Pero allí, en el cuarto alquilado, ahora, en mi época de estudiante había otro cansancio que temer, un cansancio de otro tipo, desconocido en casa de mis padres: el cansancio de estar en una habitación, en las afueras de la ciudad, solo: el cansancio de la soledad.
Pero no había nada que hacer; los dos estábamos cayendo ya, cada uno por su lado; cada uno a su cansancio más propio y particular, no al nuestro, sino al mío de aquí y al tuyo de allí. Puede ser que en este caso el cansancio fuera sólo un nombre distinto para designar la carencia de sentimientos o extrañeza, pero, por la presión que gravitaba en el entorno, era el nombre adecuado a la cosa.
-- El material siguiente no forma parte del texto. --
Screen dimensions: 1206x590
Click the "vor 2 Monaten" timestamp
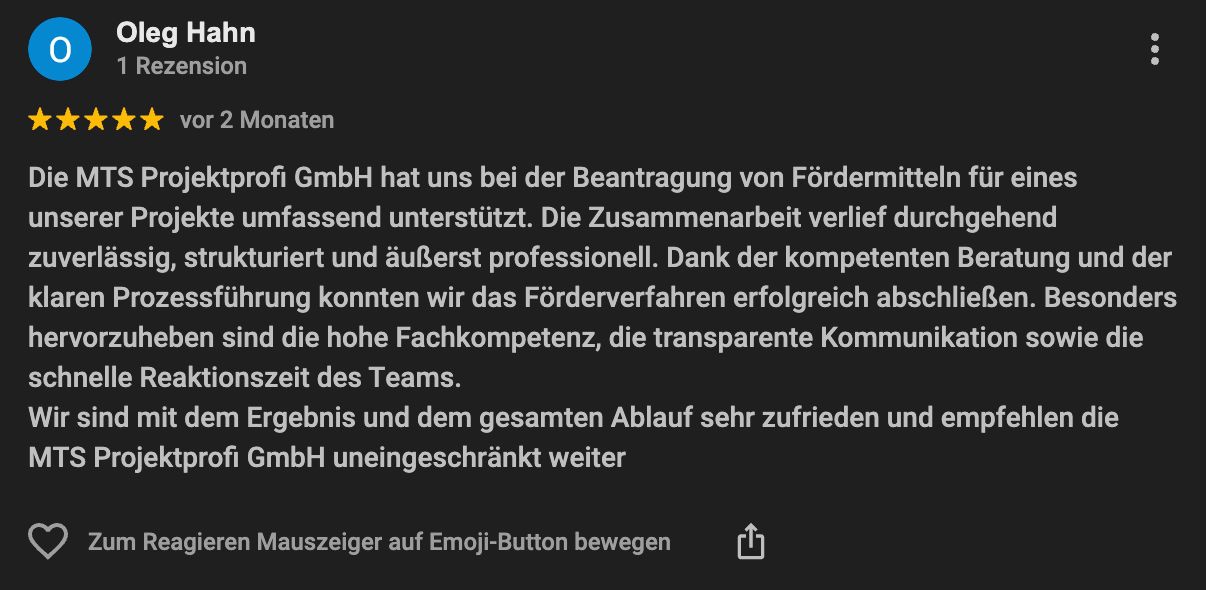point(257,120)
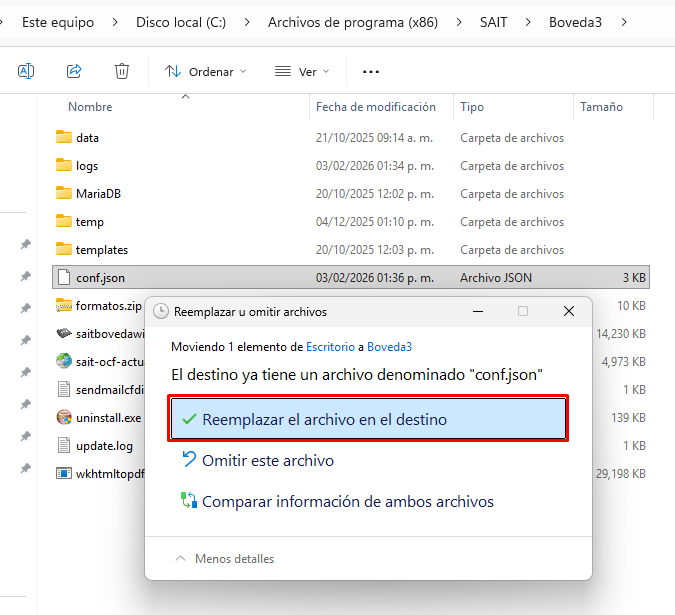Open the MariaDB folder icon
Image resolution: width=675 pixels, height=615 pixels.
pos(64,194)
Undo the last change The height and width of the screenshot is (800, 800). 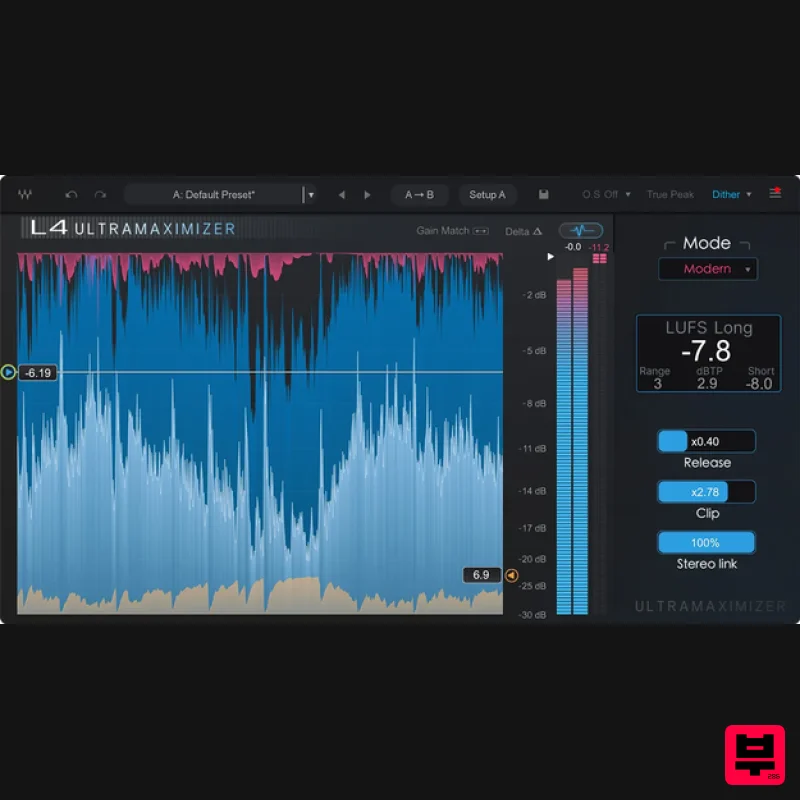point(71,195)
¡Estoy cansado de ti!, ni siquiera un simple ¡cansado! (lo que como grito común nos hubiera podido liberar de nuestros infiernos particulares); estos cansancios nos quemaban la capacidad de hablar, el alma, sin dejar rastro.
A veces uno de estos cansados caía sobre el otro, que estaba preso en las mismas redes que él, sobre el enemigo o la enemiga, pero además de un modo físico; quería quitárselo de encima, balbuciendo injurias a gritos intentaba librarse de él.
Es verdad que uno se dormía casi al momento; sin embargo, a la mañana siguiente, al amanecer, poco antes de comenzar el trabajo, se despertaba uno con un cansancio aún más duro que antes; como si aquel trabajo de esclavos hubiera alejado de uno todo lo que tiene que ver con las sensaciones de la vida, con las mínimas incluso y además para siempre; como si esta muerte en vida, a partir de ahora, no tuviera fin.
En la hora del último cansancio ya no hay preguntas filosóficas.